Dataset excerpts:
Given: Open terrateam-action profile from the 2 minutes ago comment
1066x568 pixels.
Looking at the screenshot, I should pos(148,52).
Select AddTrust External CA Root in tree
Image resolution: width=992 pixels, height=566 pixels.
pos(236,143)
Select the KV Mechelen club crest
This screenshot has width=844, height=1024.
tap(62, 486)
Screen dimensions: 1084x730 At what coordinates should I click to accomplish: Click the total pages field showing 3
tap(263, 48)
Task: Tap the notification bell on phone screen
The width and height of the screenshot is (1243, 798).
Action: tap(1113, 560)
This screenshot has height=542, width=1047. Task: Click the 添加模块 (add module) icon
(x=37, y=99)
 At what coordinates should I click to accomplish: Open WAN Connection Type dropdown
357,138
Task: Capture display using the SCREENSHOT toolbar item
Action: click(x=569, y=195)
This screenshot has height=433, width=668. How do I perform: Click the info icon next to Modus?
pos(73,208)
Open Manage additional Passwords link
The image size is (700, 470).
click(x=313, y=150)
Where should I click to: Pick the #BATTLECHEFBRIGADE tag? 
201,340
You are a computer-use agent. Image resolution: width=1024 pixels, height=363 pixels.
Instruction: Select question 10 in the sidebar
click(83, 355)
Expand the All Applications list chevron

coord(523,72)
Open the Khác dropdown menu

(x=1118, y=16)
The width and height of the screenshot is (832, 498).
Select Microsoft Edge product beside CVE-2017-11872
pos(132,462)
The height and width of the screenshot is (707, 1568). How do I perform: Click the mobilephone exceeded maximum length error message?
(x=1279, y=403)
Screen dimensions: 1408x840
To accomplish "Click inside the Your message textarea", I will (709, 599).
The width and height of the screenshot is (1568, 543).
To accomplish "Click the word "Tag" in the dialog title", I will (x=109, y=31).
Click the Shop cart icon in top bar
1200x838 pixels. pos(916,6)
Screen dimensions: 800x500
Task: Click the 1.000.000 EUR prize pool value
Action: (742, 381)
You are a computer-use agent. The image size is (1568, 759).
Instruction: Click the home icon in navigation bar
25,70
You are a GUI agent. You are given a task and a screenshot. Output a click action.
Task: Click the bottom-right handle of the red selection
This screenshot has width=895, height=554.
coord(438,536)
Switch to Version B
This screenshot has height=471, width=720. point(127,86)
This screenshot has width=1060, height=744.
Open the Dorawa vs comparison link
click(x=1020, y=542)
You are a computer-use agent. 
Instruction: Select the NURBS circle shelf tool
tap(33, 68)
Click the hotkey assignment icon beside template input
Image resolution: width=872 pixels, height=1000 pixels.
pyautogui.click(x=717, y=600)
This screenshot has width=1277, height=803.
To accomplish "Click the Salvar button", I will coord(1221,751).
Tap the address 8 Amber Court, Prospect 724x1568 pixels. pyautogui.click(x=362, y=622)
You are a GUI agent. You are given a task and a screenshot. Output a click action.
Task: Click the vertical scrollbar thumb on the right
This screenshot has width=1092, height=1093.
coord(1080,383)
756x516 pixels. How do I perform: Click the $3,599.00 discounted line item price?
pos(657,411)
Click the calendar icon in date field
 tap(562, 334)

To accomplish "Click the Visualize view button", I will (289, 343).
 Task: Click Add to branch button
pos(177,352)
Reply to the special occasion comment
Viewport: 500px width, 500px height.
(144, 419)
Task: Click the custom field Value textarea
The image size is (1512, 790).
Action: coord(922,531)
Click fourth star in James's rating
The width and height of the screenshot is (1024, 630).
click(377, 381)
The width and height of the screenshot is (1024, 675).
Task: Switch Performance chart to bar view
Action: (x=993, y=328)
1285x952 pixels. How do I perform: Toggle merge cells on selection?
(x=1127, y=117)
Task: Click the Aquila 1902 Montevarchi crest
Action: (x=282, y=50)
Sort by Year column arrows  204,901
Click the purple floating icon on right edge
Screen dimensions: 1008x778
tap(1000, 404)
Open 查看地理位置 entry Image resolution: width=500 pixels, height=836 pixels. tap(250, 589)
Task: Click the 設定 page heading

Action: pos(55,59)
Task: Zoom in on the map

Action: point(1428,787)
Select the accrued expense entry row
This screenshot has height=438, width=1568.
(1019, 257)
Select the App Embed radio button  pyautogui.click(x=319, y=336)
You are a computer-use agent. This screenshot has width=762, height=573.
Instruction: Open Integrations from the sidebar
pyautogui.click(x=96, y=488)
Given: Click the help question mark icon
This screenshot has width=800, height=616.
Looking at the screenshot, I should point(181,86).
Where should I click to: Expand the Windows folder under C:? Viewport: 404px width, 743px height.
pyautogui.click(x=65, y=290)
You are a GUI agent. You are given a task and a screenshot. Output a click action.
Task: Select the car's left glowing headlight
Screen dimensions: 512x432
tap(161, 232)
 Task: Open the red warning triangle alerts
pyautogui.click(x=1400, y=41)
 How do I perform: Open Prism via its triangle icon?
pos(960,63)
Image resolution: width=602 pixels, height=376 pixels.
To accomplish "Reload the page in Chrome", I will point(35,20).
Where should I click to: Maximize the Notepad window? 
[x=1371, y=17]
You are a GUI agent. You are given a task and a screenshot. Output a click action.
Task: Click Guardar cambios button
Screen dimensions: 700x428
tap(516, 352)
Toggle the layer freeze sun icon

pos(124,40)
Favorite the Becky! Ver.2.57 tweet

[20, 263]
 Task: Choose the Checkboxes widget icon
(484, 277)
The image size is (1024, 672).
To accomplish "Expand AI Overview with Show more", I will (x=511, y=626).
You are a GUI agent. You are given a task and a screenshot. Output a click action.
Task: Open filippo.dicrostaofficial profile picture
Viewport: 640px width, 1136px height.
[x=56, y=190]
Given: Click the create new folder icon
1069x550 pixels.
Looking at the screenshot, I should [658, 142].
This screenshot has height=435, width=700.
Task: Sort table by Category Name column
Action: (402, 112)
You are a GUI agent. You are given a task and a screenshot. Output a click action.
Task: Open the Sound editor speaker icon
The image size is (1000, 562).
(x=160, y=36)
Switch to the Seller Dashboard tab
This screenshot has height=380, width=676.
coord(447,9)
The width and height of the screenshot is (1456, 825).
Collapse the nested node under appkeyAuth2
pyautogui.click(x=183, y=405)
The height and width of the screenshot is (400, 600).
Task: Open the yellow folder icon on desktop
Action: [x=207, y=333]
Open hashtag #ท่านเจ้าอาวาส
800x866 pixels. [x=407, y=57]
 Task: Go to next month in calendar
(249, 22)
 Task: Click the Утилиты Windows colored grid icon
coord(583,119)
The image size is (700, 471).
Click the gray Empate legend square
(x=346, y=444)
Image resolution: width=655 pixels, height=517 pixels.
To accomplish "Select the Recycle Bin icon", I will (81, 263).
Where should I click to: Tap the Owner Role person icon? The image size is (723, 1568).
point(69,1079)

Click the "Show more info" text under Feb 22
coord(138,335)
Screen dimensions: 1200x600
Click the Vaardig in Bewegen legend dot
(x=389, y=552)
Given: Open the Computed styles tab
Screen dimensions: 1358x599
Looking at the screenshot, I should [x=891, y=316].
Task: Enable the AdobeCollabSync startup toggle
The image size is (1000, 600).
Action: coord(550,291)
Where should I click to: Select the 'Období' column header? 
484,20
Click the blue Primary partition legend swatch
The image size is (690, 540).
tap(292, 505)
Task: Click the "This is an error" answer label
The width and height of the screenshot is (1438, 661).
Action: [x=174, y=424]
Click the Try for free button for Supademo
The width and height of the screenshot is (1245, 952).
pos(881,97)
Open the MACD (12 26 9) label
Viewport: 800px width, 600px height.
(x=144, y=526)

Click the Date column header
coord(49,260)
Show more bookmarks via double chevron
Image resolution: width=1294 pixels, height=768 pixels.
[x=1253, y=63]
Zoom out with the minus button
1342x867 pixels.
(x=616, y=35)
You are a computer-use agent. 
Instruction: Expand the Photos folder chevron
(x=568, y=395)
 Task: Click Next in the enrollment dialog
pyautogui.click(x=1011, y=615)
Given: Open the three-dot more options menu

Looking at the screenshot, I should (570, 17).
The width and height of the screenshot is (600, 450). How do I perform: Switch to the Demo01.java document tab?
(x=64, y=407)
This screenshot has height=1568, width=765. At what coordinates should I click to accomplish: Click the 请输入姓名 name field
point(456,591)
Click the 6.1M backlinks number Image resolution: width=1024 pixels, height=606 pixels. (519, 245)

◆ **TASK STATEMENT**
Look through the entries and find each line that has the string "right". Copy those lines.

◆ **THE ANSWER**
Task: Click the bottom-right handle of the red selection
Task: Click the vertical scrollbar thumb on the right
Click the purple floating icon on right edge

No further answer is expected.